Se lo Stato, il legislatore, se noi tutti non prendiamo coscienza che dobbiamo uscire da questa crisi con una nuova mentalità e una nuova visione di quello che dev’essere il mondo dell’arte, allora veramente ci troveremo in situazione di non ritorno, spero di sbagliarmi… Ma il danno potrebbe essere così grave che veramente diventeremmo un paese più povero. 

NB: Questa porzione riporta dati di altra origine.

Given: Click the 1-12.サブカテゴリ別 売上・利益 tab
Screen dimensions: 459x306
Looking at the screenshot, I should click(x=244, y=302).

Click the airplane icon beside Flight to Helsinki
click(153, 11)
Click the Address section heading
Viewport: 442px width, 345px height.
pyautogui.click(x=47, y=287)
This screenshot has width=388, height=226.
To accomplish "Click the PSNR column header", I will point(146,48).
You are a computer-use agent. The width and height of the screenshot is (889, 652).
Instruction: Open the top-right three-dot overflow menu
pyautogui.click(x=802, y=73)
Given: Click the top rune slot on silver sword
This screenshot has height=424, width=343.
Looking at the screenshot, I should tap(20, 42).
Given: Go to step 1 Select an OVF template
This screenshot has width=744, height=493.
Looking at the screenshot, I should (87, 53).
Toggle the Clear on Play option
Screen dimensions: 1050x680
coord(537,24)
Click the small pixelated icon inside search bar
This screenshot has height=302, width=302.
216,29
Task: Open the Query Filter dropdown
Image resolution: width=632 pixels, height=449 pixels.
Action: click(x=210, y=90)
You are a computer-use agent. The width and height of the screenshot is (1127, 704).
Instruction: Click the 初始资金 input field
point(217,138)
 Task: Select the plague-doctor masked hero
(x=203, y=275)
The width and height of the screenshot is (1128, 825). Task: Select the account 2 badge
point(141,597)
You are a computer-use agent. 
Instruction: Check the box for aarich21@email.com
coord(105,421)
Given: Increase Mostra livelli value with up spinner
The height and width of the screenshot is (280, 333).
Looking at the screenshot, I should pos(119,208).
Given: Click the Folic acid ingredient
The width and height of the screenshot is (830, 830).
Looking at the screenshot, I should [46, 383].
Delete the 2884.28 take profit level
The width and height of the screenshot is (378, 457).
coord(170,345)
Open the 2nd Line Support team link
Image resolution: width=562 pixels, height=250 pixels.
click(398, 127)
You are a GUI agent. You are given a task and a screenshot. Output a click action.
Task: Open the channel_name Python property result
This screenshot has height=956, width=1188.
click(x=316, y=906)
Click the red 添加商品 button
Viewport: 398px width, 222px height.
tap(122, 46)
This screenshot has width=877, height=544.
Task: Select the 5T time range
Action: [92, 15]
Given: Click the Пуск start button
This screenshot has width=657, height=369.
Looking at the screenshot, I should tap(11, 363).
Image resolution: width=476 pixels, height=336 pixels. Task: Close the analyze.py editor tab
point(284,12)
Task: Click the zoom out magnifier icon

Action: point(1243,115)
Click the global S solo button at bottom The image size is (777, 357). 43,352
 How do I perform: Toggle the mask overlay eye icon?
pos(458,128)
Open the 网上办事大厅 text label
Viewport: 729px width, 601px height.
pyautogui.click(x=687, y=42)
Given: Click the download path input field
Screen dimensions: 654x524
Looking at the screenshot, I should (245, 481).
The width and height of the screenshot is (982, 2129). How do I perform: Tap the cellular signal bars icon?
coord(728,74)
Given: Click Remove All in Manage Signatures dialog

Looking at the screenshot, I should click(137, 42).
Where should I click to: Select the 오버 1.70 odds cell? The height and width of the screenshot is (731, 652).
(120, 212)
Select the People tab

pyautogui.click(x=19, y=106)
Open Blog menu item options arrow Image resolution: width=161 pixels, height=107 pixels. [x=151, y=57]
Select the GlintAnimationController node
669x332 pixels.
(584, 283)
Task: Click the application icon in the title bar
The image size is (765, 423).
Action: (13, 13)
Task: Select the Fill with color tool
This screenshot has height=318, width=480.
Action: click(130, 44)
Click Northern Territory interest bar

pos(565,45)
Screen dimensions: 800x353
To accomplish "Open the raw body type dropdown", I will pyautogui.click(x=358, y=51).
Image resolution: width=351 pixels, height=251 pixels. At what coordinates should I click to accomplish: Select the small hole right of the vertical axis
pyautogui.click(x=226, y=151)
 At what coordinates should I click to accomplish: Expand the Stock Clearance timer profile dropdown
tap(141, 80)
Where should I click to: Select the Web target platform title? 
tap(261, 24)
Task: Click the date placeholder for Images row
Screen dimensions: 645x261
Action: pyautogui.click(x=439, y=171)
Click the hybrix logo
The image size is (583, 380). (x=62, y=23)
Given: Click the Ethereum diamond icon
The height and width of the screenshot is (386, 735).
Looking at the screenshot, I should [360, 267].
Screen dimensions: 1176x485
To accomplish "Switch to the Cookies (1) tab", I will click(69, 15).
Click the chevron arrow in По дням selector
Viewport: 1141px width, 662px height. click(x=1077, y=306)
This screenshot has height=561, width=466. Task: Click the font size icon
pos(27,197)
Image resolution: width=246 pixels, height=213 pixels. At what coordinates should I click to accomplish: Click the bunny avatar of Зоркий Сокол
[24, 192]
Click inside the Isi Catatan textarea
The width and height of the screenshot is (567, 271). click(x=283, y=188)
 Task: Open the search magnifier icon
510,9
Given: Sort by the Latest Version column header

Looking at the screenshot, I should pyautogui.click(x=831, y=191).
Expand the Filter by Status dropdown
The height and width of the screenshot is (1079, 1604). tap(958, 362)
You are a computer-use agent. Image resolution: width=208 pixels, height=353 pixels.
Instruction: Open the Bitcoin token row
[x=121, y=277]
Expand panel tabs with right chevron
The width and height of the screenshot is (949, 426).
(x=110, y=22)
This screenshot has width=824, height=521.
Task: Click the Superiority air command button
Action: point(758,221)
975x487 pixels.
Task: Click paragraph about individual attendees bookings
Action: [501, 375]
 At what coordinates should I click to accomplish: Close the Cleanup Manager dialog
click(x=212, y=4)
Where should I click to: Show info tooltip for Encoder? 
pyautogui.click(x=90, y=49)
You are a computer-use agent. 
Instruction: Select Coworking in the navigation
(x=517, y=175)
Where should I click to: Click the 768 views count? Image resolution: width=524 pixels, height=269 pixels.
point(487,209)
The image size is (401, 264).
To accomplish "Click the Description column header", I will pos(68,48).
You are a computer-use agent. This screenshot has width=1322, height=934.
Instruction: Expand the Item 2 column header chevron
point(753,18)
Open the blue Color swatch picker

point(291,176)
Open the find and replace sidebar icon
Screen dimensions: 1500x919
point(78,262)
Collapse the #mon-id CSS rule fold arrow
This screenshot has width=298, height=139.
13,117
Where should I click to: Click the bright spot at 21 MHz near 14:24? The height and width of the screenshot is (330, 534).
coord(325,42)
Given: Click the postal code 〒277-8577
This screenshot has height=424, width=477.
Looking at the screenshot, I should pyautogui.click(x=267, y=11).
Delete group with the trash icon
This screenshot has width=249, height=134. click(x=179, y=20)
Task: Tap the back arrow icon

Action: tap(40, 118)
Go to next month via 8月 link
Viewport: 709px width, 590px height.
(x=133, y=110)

Parlo dell’Italia, che conosco meglio, ma parlo anche di un’Europa e di un mondo dove una vera discussione sulla cultura non c’è stata. Ciò dimostra purtroppo che in una scala di valori, i temi primari della cultura e dell’arte sono assolutamente secondari. Se non usciamo da questa crisi con una riflessione profonda, allora ho paura che, certo, la ferita si rimarginerà, ma in un futuro estremamente lontano e con un deterioramento incredibile della nostra società, a livello morale, comunitario o economico, non solo circoscritto all’Italia ma che impoverirà anche l’Europa e il mondo intero!

Se si osserva la realtà in Francia, è vero che per gli artisti esiste lo statuto dell’intermittence du spectacle, ma sono uniti da una questione economica alla fine, non da questioni artistiche.

Beh, comunque la considerazione dell’arte e dello spettacolo in Francia è un po’ un’utopia per noi, merito anche della capacità dei francesi a fare muro in alcuni casi. Lo vediamo ad esempio con le manifestazioni, con gli scioperi che noi, in Italia, non siamo assolutamente capaci di fare. C’è sicuramente una storia politica e sociale diversa che in Francia qualche frutto lo ha portato, rispetto a noi italiani che siamo un po’ più… Un po’ più “ondeggianti”.

Grazie infinite Paolo!

Grazie a te e a Focus In, un abbraccione!